The following table summarizes the changes to the gross unrecognized tax benefits, exclusive of interest and penalties, for the years ended March 31, 2022, 2021, and 2020:
 Amounts
in millions
Gross unrecognized tax benefits at March 31, 2019$16.8 
Increases related to current year tax position— 
Increases related to prior year tax positions— 
Decreases related to prior year tax positions(4.0)
Settlements(0.5)
Lapse in statute of limitations(0.8)
Gross unrecognized tax benefits at March 31, 202011.5 
Increases related to current year tax position60.7 
Increases related to prior year tax positions3.1 
Decreases related to prior year tax positions— 
Settlements(1.9)
Lapse in statute of limitations(5.4)
Gross unrecognized tax benefits at March 31, 202168.0 
Increases related to current year tax position— 
Increases related to prior year tax positions2.6 
Decreases related to prior year tax positions— 
Settlements— 
Lapse in statute of limitations(0.4)
Gross unrecognized tax benefits at March 31, 2022$70.2 

For the years ended March 31, 2022, 2021, and 2020, the Company recognized net interest and penalties related to uncertain tax positions of $6.0 million, $1.2 million, and $0.6 million, respectively.

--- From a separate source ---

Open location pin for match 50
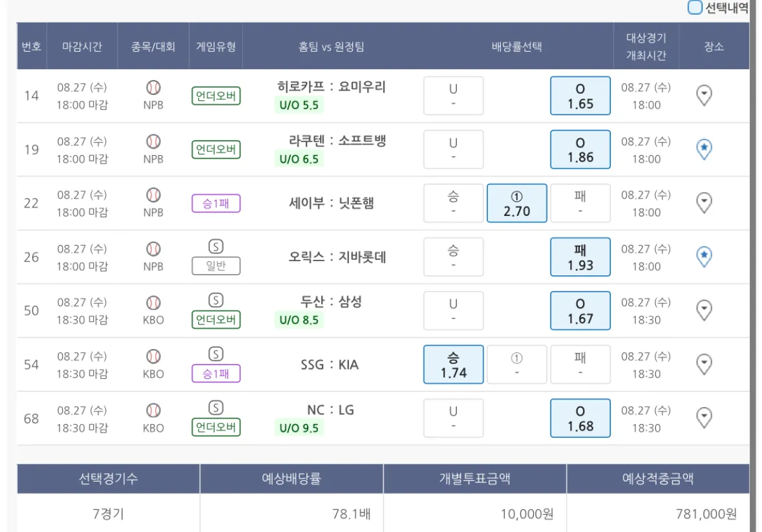762x532 pixels. pyautogui.click(x=704, y=310)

The Company recorded liabilities for accrued interest of $13.2 million and $7.3 million as of March 31, 2022 and 2021, respectively. The Company records interest and penalties on unrecognized tax benefits as part of its income tax provision. The total amount of unrecognized tax benefits as of March 31, 2022 that, if realized, would affect the Company's tax provision are $80.2 million. The Company estimates the liability for unrecognized tax benefits will decrease in the next twelve months by $79.9 million as a result of projected audit settlements in certain jurisdictions.
The Company is subject to taxation in the U.S. and various state, local, and foreign jurisdictions. To the extent allowed by law, the taxing authorities may have the right to examine prior periods where NOLs were generated and carried forward and make adjustments up to the amount of the NOLs. Currently, audits are occurring in various state and local tax jurisdictions for tax years ended in 2012 through 2020. Additionally, positions taken by the Company in certain amended filings are subject to current review. The Company's Canadian tax returns are also under examination for the years ended March 31, 2018 through March 31, 2019.